According to the American Heart Association, high blood pressure is the second leading cause of kidney failure.

Marty has gone through all the stages, but now, he is at the end stage, and suffering from renal failure.

“He won’t be able to survive unless he starts dialysis or gets a transplant,” Marissa said. The family prefers for him not to start dialysis.

“Dialysis wipes the life right out of you,” Marissa said. “It makes you lose your hair — it’s going to age him. Most people only survive five years at a maximum on dialysis. He has a lot of living left to do and he’s otherwise in good condition. It’s just the kidney failure.”

She added, “A transplant is really going to allow him to see both my brother and I get married and will allow him to one day be around his grandkids.”

The McLaughlin family remains hopeful that Marty will receive a kidney. Marissa said they have met with representatives from Massachusetts General Hospital who have told them that he is the perfect candidate for a transplant. They are searching for a living donor, Marissa said, because organs from deceased donors have a typical wait period of up to seven years.

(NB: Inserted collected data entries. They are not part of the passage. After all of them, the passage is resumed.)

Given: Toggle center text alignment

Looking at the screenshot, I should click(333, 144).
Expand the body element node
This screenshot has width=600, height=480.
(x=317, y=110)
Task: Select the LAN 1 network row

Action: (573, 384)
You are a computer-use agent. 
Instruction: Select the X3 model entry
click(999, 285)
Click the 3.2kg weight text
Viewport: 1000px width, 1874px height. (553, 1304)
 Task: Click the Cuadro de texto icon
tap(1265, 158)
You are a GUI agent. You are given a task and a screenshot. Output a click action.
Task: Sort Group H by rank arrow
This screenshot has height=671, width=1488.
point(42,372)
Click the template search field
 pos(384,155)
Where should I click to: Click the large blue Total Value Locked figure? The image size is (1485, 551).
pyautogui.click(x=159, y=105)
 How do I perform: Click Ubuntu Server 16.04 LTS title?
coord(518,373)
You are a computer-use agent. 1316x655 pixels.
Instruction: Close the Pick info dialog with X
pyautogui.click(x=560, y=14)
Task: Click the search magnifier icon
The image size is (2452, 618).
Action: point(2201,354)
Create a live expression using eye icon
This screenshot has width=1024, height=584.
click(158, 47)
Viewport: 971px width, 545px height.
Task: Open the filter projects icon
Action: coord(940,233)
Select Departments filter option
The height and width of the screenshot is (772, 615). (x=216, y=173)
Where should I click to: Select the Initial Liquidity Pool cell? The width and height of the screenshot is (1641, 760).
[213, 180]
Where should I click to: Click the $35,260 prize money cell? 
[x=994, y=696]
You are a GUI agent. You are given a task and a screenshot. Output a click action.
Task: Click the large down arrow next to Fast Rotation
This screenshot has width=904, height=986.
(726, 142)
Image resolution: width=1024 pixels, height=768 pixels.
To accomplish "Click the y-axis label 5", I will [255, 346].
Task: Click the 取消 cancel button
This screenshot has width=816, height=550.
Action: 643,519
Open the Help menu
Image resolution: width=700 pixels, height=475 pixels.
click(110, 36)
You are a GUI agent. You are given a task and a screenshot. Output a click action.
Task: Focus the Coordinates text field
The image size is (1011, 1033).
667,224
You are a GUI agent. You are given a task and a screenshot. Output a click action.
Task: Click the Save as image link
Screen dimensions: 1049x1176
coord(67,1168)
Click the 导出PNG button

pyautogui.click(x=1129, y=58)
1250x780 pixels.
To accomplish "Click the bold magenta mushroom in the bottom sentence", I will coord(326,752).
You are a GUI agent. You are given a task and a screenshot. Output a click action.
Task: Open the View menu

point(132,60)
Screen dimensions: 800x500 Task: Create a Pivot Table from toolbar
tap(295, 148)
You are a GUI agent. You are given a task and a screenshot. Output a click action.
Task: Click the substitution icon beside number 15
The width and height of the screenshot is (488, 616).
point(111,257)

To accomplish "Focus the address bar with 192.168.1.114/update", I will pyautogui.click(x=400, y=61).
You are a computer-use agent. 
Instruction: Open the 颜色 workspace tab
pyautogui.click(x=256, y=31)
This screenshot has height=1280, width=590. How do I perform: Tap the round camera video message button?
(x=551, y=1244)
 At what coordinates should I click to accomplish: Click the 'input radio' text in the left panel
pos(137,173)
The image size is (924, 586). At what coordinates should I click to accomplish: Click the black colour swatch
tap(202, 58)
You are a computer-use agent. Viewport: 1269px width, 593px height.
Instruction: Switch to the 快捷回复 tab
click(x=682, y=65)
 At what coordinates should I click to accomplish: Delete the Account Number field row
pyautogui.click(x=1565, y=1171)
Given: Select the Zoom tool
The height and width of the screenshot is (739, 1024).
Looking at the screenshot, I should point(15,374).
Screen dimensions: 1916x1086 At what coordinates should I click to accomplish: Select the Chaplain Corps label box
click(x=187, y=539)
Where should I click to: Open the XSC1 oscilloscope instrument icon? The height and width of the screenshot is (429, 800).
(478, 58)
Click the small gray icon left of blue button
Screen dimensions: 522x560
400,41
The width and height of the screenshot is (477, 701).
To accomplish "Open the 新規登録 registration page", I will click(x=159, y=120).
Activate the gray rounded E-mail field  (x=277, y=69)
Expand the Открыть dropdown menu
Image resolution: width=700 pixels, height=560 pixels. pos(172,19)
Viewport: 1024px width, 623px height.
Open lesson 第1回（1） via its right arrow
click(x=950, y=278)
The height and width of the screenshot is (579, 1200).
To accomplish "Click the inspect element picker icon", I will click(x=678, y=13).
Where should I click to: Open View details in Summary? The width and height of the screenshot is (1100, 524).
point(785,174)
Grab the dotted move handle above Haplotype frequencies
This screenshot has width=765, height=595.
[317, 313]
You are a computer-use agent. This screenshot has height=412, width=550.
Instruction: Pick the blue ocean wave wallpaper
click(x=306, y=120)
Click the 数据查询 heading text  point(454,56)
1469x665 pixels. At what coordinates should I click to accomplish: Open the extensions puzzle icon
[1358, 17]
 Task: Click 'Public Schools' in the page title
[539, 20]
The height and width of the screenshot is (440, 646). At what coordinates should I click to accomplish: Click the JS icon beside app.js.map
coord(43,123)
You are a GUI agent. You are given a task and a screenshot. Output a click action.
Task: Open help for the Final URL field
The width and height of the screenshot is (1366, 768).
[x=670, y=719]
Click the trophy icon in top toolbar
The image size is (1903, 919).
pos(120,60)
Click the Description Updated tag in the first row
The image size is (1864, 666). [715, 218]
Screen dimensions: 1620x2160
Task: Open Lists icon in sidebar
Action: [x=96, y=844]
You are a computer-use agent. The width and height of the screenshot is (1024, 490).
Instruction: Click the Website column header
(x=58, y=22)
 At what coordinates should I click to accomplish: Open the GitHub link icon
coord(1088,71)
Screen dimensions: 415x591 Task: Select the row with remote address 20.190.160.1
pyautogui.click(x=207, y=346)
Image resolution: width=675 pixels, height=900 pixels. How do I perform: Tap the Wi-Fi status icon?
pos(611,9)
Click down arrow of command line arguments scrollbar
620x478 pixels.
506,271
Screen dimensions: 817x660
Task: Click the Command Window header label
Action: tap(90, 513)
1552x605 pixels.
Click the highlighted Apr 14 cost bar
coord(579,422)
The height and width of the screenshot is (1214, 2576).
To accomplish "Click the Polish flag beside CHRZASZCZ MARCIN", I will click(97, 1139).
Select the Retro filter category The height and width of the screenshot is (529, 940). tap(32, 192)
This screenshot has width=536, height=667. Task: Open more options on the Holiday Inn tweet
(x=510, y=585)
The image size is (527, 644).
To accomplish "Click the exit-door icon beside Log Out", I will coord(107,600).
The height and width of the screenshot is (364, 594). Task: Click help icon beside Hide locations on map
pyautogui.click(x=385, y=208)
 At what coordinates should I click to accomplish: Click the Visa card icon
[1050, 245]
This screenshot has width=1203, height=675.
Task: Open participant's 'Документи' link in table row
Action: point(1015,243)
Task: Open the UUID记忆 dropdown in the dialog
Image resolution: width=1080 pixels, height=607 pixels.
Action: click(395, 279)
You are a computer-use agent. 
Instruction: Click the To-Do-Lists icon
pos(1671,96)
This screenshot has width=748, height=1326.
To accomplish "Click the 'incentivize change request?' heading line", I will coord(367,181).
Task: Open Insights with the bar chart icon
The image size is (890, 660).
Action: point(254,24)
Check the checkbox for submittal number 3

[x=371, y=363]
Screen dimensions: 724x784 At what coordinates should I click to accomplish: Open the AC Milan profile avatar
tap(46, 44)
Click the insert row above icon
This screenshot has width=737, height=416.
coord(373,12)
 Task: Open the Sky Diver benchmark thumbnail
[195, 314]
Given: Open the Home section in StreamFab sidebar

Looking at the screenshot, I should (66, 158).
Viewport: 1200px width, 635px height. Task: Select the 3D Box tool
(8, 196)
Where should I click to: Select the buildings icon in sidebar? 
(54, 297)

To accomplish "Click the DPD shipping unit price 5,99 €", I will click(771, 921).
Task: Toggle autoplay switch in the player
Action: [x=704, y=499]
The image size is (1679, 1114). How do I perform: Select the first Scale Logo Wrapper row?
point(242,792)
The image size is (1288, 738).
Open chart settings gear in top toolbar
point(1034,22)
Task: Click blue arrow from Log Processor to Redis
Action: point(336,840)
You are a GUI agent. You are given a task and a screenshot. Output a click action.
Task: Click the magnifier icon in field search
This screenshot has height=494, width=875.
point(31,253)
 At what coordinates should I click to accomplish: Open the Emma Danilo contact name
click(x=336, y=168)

Marissa said if her father receives a kidney, she and her brother plan on paying it back to someone else in the future.

“My brother and I are filming and fishing for the TV show Wicked Tuna and this is going to be our career for a few years. We put our bodies through a lot with lifting and sleeping weird hours. We wouldn’t be good candidates to donate right now,” Marissa said. “Later in our lives, when we are in our 40s, we will give back and donate to someone in need after we’ve had our careers.”